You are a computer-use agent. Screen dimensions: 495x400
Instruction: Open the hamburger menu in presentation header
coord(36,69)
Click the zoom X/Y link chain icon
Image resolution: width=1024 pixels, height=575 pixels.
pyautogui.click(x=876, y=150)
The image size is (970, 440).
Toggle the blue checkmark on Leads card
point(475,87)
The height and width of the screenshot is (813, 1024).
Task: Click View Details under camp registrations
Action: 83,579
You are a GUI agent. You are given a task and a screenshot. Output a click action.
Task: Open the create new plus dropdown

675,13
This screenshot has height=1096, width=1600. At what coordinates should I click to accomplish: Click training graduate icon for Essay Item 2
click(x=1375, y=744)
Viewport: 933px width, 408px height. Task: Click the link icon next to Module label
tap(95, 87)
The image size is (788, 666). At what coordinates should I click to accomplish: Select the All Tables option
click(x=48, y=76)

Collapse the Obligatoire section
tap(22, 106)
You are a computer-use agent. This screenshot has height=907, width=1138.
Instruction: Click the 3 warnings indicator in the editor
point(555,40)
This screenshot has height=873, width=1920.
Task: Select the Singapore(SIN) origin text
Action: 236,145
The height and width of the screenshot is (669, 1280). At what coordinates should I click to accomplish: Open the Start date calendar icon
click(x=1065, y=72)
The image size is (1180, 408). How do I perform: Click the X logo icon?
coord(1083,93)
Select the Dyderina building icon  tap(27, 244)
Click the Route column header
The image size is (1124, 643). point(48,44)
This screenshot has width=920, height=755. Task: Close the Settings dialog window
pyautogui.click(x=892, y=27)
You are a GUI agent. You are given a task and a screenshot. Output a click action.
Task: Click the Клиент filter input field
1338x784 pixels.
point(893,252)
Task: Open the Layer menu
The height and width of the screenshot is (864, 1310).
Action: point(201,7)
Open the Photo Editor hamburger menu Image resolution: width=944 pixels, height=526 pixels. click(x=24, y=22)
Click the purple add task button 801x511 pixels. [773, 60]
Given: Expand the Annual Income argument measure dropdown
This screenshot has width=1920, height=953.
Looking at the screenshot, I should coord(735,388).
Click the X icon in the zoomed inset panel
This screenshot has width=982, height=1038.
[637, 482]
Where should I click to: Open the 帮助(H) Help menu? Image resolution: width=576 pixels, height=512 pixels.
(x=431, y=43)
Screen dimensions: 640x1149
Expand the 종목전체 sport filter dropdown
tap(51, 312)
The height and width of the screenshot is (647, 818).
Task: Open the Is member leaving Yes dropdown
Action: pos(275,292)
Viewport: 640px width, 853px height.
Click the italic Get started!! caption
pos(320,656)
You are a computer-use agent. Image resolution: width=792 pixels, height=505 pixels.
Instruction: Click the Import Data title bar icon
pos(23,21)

[About this exercise]
All of the entries, from the first line to the last, should be duplicated exactly.

[Response]
You are a computer-use agent. Screen dimensions: 495x400
Instruction: Open the hamburger menu in presentation header
coord(36,69)
Click the zoom X/Y link chain icon
Image resolution: width=1024 pixels, height=575 pixels.
pyautogui.click(x=876, y=150)
The image size is (970, 440).
Toggle the blue checkmark on Leads card
point(475,87)
The height and width of the screenshot is (813, 1024).
Task: Click View Details under camp registrations
Action: 83,579
You are a GUI agent. You are given a task and a screenshot. Output a click action.
Task: Open the create new plus dropdown

675,13
This screenshot has height=1096, width=1600. At what coordinates should I click to accomplish: Click training graduate icon for Essay Item 2
click(x=1375, y=744)
Viewport: 933px width, 408px height. Task: Click the link icon next to Module label
tap(95, 87)
The image size is (788, 666). At what coordinates should I click to accomplish: Select the All Tables option
click(x=48, y=76)

Collapse the Obligatoire section
tap(22, 106)
You are a computer-use agent. This screenshot has height=907, width=1138.
Instruction: Click the 3 warnings indicator in the editor
point(555,40)
This screenshot has height=873, width=1920.
Task: Select the Singapore(SIN) origin text
Action: 236,145
The height and width of the screenshot is (669, 1280). At what coordinates should I click to accomplish: Open the Start date calendar icon
click(x=1065, y=72)
The image size is (1180, 408). How do I perform: Click the X logo icon?
coord(1083,93)
Select the Dyderina building icon  tap(27, 244)
Click the Route column header
The image size is (1124, 643). point(48,44)
This screenshot has width=920, height=755. Task: Close the Settings dialog window
pyautogui.click(x=892, y=27)
You are a GUI agent. You are given a task and a screenshot. Output a click action.
Task: Click the Клиент filter input field
1338x784 pixels.
point(893,252)
Task: Open the Layer menu
The height and width of the screenshot is (864, 1310).
Action: point(201,7)
Open the Photo Editor hamburger menu Image resolution: width=944 pixels, height=526 pixels. click(x=24, y=22)
Click the purple add task button 801x511 pixels. [773, 60]
Given: Expand the Annual Income argument measure dropdown
This screenshot has width=1920, height=953.
Looking at the screenshot, I should coord(735,388).
Click the X icon in the zoomed inset panel
This screenshot has width=982, height=1038.
[637, 482]
Where should I click to: Open the 帮助(H) Help menu? Image resolution: width=576 pixels, height=512 pixels.
(x=431, y=43)
Screen dimensions: 640x1149
Expand the 종목전체 sport filter dropdown
tap(51, 312)
The height and width of the screenshot is (647, 818).
Task: Open the Is member leaving Yes dropdown
Action: pos(275,292)
Viewport: 640px width, 853px height.
Click the italic Get started!! caption
pos(320,656)
You are a computer-use agent. Image resolution: width=792 pixels, height=505 pixels.
Instruction: Click the Import Data title bar icon
pos(23,21)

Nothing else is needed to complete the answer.